» AIM OF THE TASK: Please set down each line of the material exactly.

» INFORMATION SUPPLIED:
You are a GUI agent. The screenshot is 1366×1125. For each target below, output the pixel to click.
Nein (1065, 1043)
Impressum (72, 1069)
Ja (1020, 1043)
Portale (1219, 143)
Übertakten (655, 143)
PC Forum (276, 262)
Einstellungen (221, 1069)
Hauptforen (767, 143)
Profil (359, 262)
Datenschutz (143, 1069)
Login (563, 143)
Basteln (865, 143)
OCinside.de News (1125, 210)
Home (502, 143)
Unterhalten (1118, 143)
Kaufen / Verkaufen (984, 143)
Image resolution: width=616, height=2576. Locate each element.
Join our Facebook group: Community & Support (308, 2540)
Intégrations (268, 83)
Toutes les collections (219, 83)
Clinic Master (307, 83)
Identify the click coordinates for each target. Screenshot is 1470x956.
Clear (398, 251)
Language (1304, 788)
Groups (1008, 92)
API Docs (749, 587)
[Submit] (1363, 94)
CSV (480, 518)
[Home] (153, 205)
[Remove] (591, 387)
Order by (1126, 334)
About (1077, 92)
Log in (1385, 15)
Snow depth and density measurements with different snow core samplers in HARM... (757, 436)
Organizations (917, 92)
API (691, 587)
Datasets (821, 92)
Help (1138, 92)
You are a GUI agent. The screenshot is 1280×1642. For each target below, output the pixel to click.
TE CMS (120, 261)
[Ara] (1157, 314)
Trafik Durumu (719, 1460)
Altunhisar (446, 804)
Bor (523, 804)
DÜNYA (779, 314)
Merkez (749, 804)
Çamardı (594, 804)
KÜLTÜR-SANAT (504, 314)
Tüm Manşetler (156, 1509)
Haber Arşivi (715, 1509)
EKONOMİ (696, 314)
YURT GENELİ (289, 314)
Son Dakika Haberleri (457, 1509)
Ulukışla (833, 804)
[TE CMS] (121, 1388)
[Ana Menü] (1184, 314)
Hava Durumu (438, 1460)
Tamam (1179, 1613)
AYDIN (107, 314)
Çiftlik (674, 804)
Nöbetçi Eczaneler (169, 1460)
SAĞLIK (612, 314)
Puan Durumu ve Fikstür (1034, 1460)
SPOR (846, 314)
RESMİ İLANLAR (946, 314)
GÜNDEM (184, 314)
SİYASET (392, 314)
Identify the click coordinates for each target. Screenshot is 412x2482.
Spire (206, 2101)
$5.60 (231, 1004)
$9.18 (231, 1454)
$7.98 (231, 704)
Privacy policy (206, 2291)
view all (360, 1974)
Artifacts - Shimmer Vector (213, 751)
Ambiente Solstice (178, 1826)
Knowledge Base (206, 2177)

» TASK RESULT:
You are a GUI agent. The screenshot is 1366×1125. For each target below, output the pixel to click.
Nein (1065, 1043)
Impressum (72, 1069)
Ja (1020, 1043)
Portale (1219, 143)
Übertakten (655, 143)
PC Forum (276, 262)
Einstellungen (221, 1069)
Hauptforen (767, 143)
Profil (359, 262)
Datenschutz (143, 1069)
Login (563, 143)
Basteln (865, 143)
OCinside.de News (1125, 210)
Home (502, 143)
Unterhalten (1118, 143)
Kaufen / Verkaufen (984, 143)
Image resolution: width=616, height=2576. Locate each element.
Join our Facebook group: Community & Support (308, 2540)
Intégrations (268, 83)
Toutes les collections (219, 83)
Clinic Master (307, 83)
Identify the click coordinates for each target. Screenshot is 1470x956.
Clear (398, 251)
Language (1304, 788)
Groups (1008, 92)
API Docs (749, 587)
[Submit] (1363, 94)
CSV (480, 518)
[Home] (153, 205)
[Remove] (591, 387)
Order by (1126, 334)
About (1077, 92)
Log in (1385, 15)
Snow depth and density measurements with different snow core samplers in HARM... (757, 436)
Organizations (917, 92)
API (691, 587)
Datasets (821, 92)
Help (1138, 92)
You are a GUI agent. The screenshot is 1280×1642. For each target below, output the pixel to click.
TE CMS (120, 261)
[Ara] (1157, 314)
Trafik Durumu (719, 1460)
Altunhisar (446, 804)
Bor (523, 804)
DÜNYA (779, 314)
Merkez (749, 804)
Çamardı (594, 804)
KÜLTÜR-SANAT (504, 314)
Tüm Manşetler (156, 1509)
Haber Arşivi (715, 1509)
EKONOMİ (696, 314)
YURT GENELİ (289, 314)
Son Dakika Haberleri (457, 1509)
Ulukışla (833, 804)
[TE CMS] (121, 1388)
[Ana Menü] (1184, 314)
Hava Durumu (438, 1460)
Tamam (1179, 1613)
AYDIN (107, 314)
Çiftlik (674, 804)
Nöbetçi Eczaneler (169, 1460)
SAĞLIK (612, 314)
Puan Durumu ve Fikstür (1034, 1460)
SPOR (846, 314)
RESMİ İLANLAR (946, 314)
GÜNDEM (184, 314)
SİYASET (392, 314)
Identify the click coordinates for each target. Screenshot is 412x2482.
Spire (206, 2101)
$5.60 (231, 1004)
$9.18 (231, 1454)
$7.98 (231, 704)
Privacy policy (206, 2291)
view all (360, 1974)
Artifacts - Shimmer Vector (213, 751)
Ambiente Solstice (178, 1826)
Knowledge Base (206, 2177)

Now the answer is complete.